**WORK REQUEST:** Exact copies of the lines from the one holding "This screenshot has width=239, height=179." through the last line of the entries below are to be printed, with pictures omitted.
===== PROVIDED ENTRIES
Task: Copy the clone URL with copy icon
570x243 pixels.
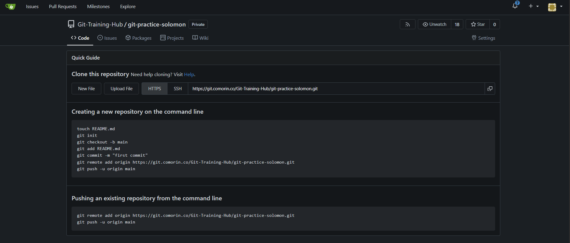Action: (x=490, y=89)

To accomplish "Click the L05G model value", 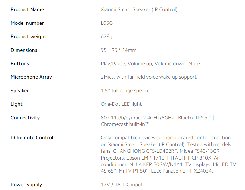I will 107,23.
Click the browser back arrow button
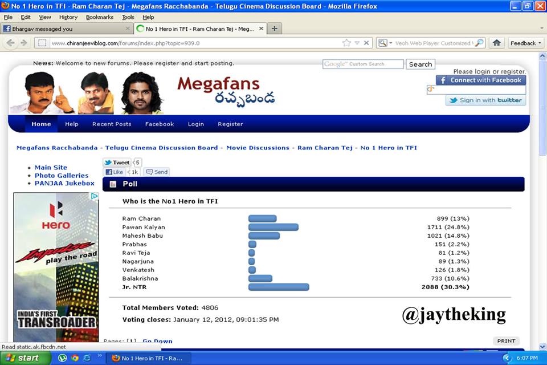Screen dimensions: 547x365 (10, 43)
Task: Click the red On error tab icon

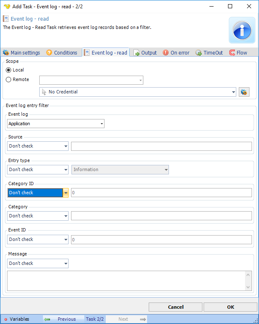Action: click(x=166, y=53)
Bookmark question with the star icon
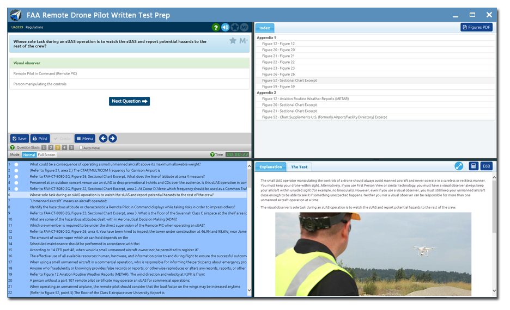This screenshot has width=510, height=310. (233, 41)
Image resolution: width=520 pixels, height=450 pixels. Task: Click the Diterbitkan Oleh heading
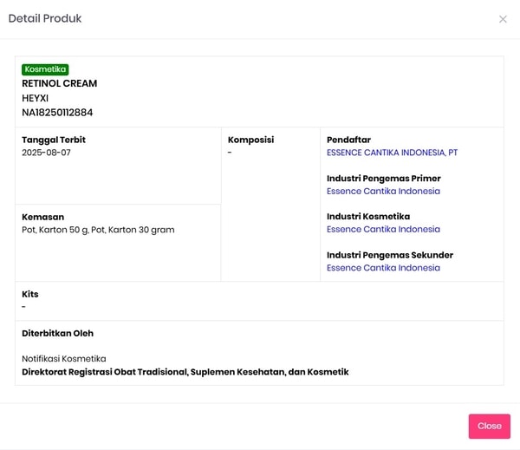[57, 333]
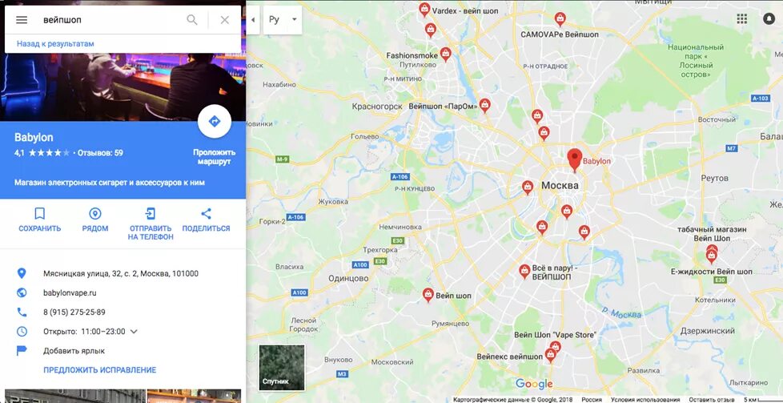The width and height of the screenshot is (783, 403).
Task: Send Babylon to your phone
Action: pos(151,224)
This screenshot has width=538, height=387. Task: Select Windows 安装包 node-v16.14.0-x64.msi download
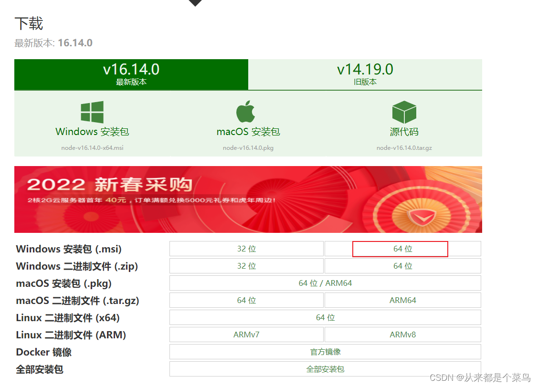[92, 132]
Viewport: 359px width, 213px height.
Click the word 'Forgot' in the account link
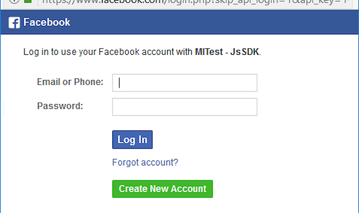tap(126, 162)
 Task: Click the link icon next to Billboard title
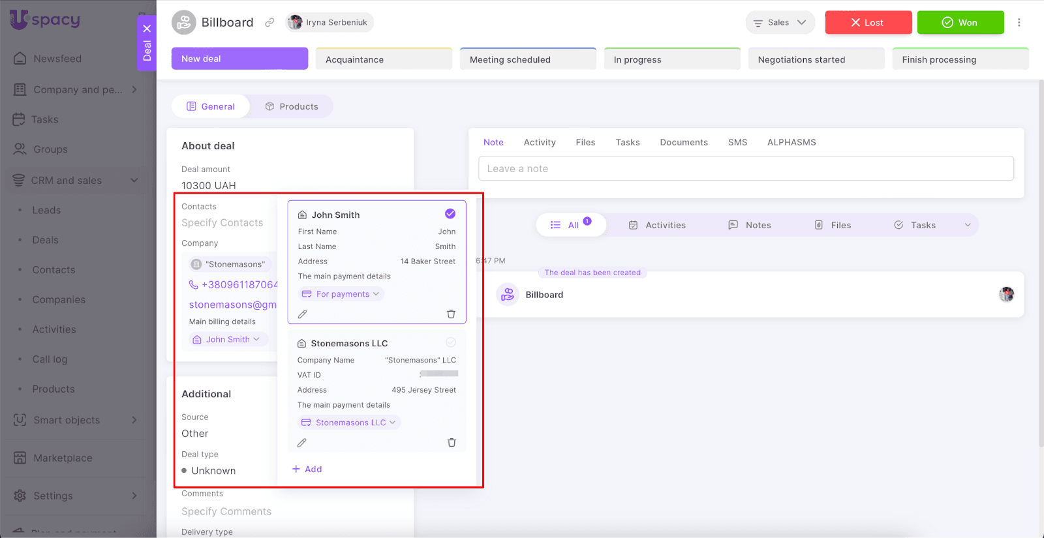269,23
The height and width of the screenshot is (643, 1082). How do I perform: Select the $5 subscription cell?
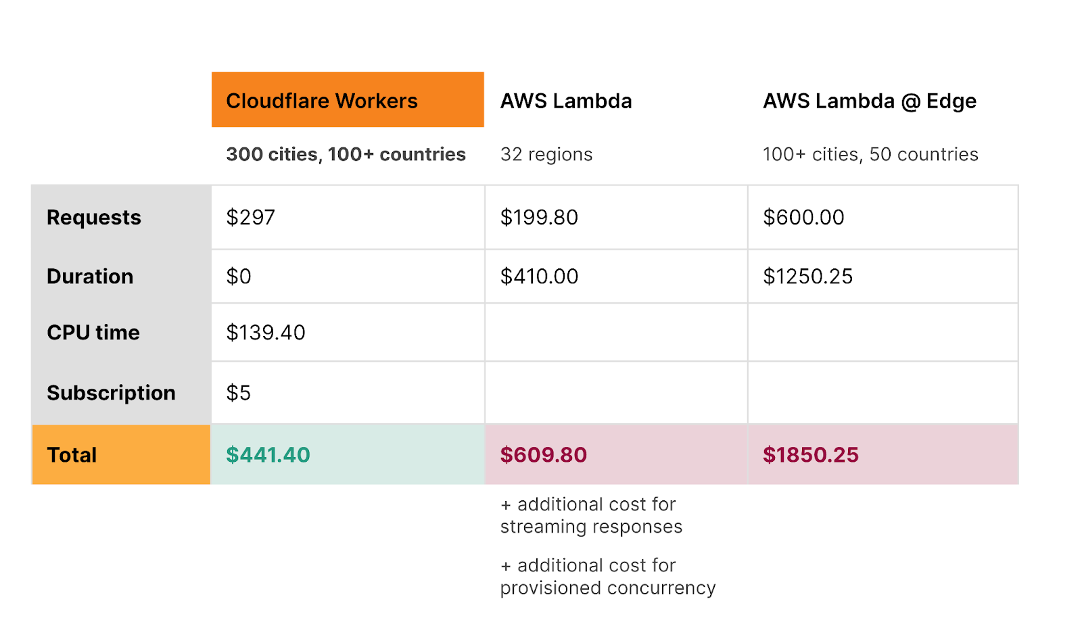(x=239, y=392)
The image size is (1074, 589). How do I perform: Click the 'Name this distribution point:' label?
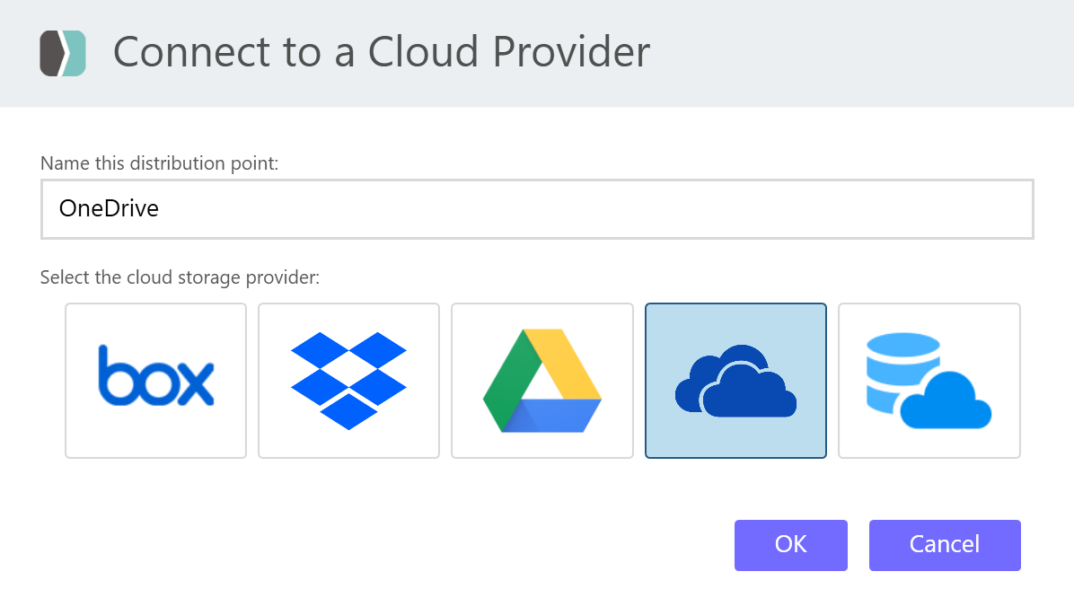159,163
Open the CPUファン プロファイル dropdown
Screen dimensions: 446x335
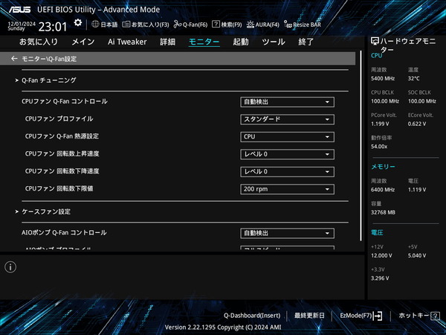(x=287, y=119)
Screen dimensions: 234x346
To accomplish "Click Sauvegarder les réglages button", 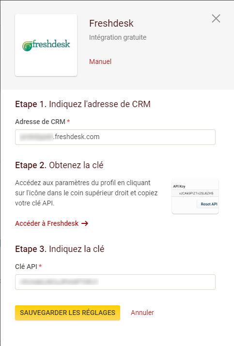I will point(67,313).
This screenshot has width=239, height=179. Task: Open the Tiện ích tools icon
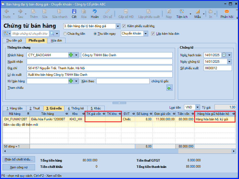(x=182, y=11)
==========
**RESPONSE BOX:**
This screenshot has width=239, height=179. Task: Open the Tiện ích tools icon
(x=182, y=11)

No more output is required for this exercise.